Tally up the lines in the following entries where the string "screenshot" appears, and answer with the number alone.

Data in this exercise:
==*==
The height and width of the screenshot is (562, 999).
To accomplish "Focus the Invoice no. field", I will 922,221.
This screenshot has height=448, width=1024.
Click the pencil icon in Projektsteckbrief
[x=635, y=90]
==*==
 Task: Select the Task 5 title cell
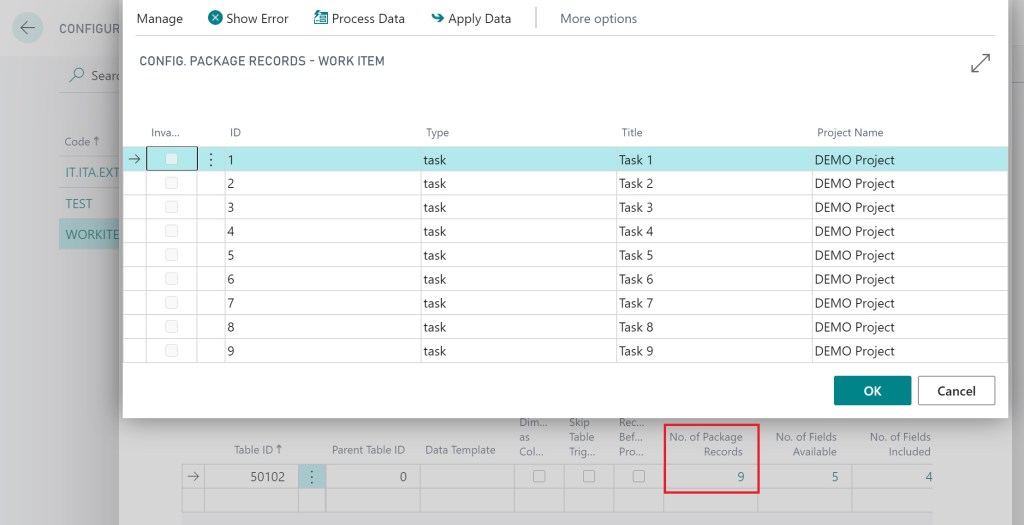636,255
==*==
Output below:
2